Alors que les vacances d'été se profilent, le refuge Au Bonheur des 4 Pattes, qui a ouvert ses portes le 7 juin dernier, souhaite rappeler une réalité souvent négligée : un animal est un être vivant, et non un objet que l'on abandonne sans scrupule. Ce phénomène, bien que connu, reste trop fréquent malgré les nombreuses alternatives de garde disponibles.
Lors des portes ouvertes de ce dimanche, entre stands de brocante et rencontres avec les animaux, un message fort a été diffusé sur la problématique des abandons. Selon l'association Le Graal, environ 60 000 animaux sont laissés à l'abandon en France chaque été, mais Catherine Bourdin, la fondatrice du refuge, affirme que "les abandons touchent les animaux toute l'année". En ce moment, le refuge accueille près de 60 chiens et 200 chats, un chiffre en constante augmentation limité par le manque de stérilisation, un point que Catherine regrette fortement.
Divorce, déménagement, vacances…
Les raisons de ces abandons sont variées : séparation, naissance d'un enfant, difficultés financières ou déménagement.
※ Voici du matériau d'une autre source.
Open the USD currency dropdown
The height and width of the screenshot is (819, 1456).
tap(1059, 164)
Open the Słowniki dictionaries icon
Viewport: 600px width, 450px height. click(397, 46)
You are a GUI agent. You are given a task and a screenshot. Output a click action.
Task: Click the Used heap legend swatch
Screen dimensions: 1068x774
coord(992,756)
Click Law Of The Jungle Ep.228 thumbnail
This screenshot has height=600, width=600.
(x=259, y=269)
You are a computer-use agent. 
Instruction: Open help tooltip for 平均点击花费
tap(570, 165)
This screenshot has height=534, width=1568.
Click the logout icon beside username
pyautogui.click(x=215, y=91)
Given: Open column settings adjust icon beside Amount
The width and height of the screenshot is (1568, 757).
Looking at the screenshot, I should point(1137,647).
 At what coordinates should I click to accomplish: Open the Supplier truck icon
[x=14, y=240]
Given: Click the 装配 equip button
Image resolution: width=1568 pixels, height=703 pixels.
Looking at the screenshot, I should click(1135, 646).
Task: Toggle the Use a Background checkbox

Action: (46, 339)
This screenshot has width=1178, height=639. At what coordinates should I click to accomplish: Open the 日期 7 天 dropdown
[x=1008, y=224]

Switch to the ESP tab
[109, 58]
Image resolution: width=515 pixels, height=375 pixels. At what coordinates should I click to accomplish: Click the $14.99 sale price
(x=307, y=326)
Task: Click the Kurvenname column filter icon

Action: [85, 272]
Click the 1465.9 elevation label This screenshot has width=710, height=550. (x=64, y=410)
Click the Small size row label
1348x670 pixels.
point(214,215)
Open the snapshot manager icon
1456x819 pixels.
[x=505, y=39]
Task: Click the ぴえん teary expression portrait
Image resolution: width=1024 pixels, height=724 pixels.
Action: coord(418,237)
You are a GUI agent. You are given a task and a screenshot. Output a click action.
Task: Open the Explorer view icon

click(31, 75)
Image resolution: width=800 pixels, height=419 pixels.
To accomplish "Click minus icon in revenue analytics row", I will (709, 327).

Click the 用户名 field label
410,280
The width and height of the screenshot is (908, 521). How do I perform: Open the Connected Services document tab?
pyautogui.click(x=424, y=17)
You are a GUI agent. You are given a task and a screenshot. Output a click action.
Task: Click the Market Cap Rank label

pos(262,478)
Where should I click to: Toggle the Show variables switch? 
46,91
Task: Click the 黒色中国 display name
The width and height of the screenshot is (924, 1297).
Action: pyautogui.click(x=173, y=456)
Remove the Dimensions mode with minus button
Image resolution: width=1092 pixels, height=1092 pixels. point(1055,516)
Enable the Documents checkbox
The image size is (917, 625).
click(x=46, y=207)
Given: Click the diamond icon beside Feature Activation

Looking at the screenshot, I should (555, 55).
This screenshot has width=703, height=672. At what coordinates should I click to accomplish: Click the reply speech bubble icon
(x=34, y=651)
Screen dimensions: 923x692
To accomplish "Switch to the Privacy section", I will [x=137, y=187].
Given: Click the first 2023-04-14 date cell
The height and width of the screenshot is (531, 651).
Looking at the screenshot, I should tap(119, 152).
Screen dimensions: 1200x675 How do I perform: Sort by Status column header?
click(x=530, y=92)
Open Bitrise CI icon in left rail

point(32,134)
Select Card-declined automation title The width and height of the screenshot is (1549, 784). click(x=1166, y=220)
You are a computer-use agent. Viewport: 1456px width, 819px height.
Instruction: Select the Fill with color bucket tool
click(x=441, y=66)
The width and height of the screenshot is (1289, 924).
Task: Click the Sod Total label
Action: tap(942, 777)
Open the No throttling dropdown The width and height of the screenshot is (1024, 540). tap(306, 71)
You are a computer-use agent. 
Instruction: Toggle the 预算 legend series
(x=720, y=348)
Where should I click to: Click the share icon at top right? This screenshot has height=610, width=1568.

Pour Catherine Bourdin, peu de ces justifications sont acceptables. "Hormis un décès ou une entrée en Ehpad, il n'y a pas d'excuse pour abandonner un animal," insiste-t-elle. Elle rappelle qu'il existe de nombreuses solutions de garde, et souligne, amèrement, que certains n'hésitent pas à payer leurs vacances tout en négligeant celles de leurs animaux.
Adopter, un engagement réfléchi
Dans le refuge, les adoptions ne se font jamais à la légère. Un délai de réflexion d'une semaine est systématiquement imposé pour prendre en compte le mode de vie et le budget des candidats. "Un chien nécessite de la présence et des sorties. Quelqu'un qui est absent pendant douze heures par jour ne saura pas lui apporter le bonheur qu'il mérite," affirme Catherine Bourdin. Lelia Benoît, employée depuis une décennie, évoque la douleur de voir des animaux abandonnés : "C'est déchirant, mais les adoptions réussies nous donnent la force de continuer." Le refuge appelle à la responsabilité, précisant qu'adopter un animal implique un engagement sur plusieurs années, bien au-delà des simples vacances d'été.
A 16 ans, Fleur trouve enfin un foyer pour terminer sa vie heureuse
Dans un contexte où les abandons explosent, Fleur, une setter anglaise de 16 ans, a récemment été adoptée, apportant une lueur d'espoir. Brigitte Gilbin, sa nouvelle propriétaire, a parcouru deux heures pour la récupérer. Déjà responsable de quatre sauvés des rues, Brigitte ne souhaite pas acheter un animal, estimant qu'il y a trop de malheureux. "Elle a 16 ans, que lui reste-t-il ? Je veux qu'elle ait une belle fin de vie," dit-elle avec tendresse.
La première rencontre a scellé leur destin : "Elle semble un peu triste, perdue," confie Brigitte, observant Fleur parmi ses autres animaux. Dans son village, elle accueille également les animaux d'anciens propriétaires en difficulté. Pour Fleur, cette adoption tardive est une revanche sur le destin, permettant à cette vieillarde de vivre dans un foyer chaleureux plutôt que derrière des barreaux.